Capacitor in a superconducting circuit Assume we have started a current in a closed circuit which only includes a capacitor. No inductor.
For example by having a battery initially, disconnecting and and reclosing the circuit.
For a dissipative conductor, the current would decrease with the timescale of the inverse scattering  rate.
What if the circuit were superconducting? Would there be an oscillation of the current with charge sloshing back and forth each plate of the capacitor? At which frequency? 
 A: To take your question at face value: what if we somehow connected the two ends of a charged capacitor with an ideal wire, that somehow avoids having self-inductance or radiation losses or anything?
Well, we can write a differential equation using Kirchoff's voltage law: $$ \frac{Q}{C}=0 $$
Whoops! That's nonsense- our initial conditions are not $C=\infty $ or $Q=0$, so we have a contradiction. Which means our assumptions are bad. Basically the problem we run into is that you can ignore the inductance of a wire when the circuit is dominated by other effects, but the more ideal you make your circuit components, the more whatever inevitable non-ideal properties the other components have stand out.

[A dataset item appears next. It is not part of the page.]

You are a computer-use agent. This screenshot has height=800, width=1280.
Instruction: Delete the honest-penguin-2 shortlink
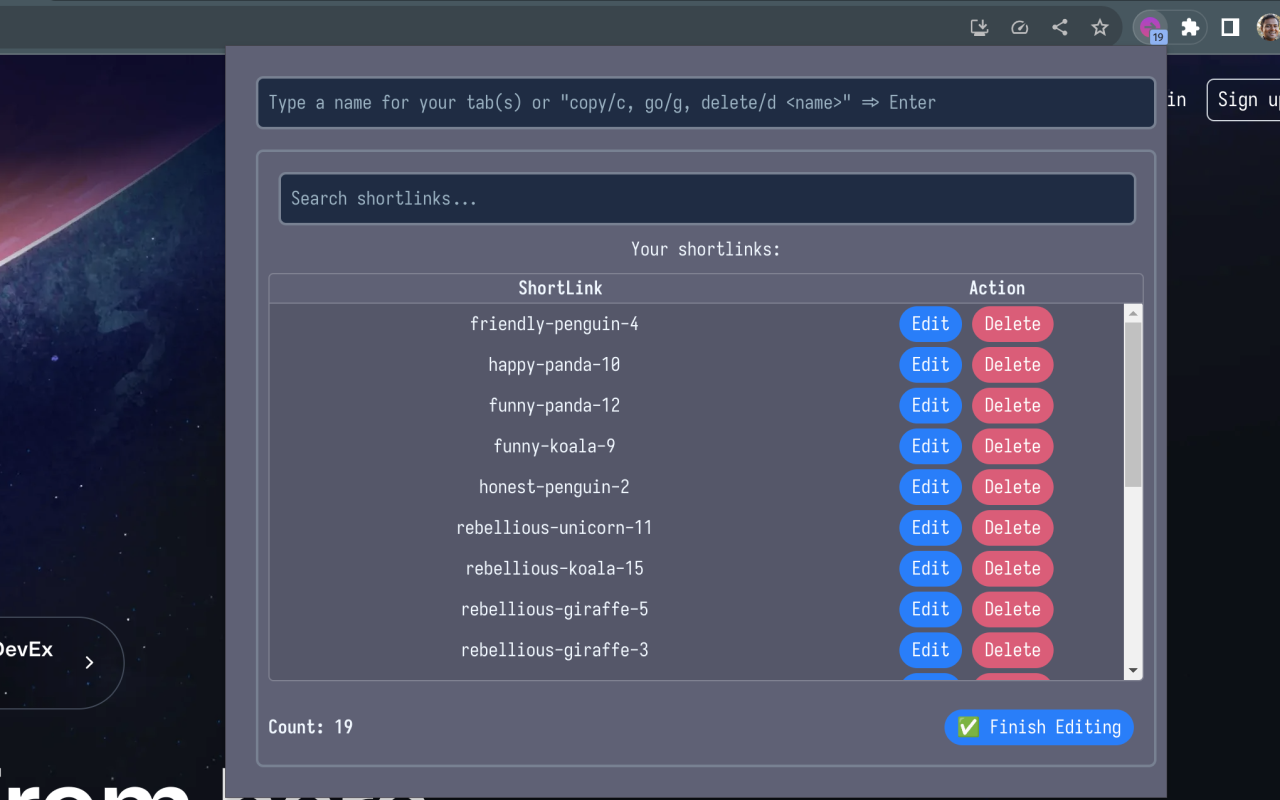(x=1012, y=487)
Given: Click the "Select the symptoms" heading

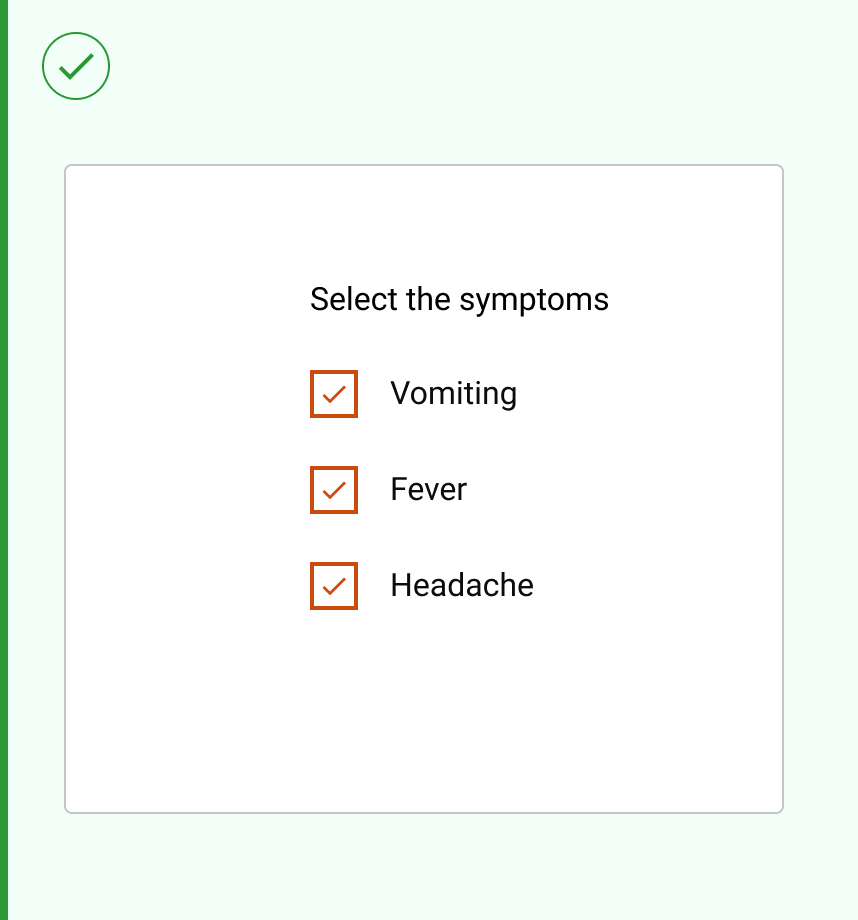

In particular, any loop of wire necessarily has a self-inductance. If the self-inductance is $L $, ignoring radiation losses, then our equation becomes the much more sensible  $$L\ddot{Q}+\frac{Q}{C}=0$$
which gives the solution $Q(t)=Q_0\cos(\omega t) $, where $\omega=\frac{1}{\sqrt{LC}}$.
For small radiation losses, this formula is still approximately correct if $Q_0$ is replaced with a slowly varying function of time. 
So, yes, in the limit that the radiation losses are small, the charge does slosh back and forth, with a frequency determined by the size of the inductance.
As John mentions in his answer, this is by no means the only possibility. While you can never decrease the inductance to zero, you can make it small enough that some other effect takes over.
A: I have to disagree with Chris and say there is no reason to require a non-zero inductance to be present (though of course in practice there will always be a non-zero self-inductance). Electrical signals do not propagate instantaneously, so it's perfectly possible to get a stable oscillation even with zero inductance. Your system will oscillate at the plasma frequency of the conductor.
However the capacitor is not really playing any special part in this. Any chunk of metal can sustain plasma oscillations as they are a fundamental property of any electron gas.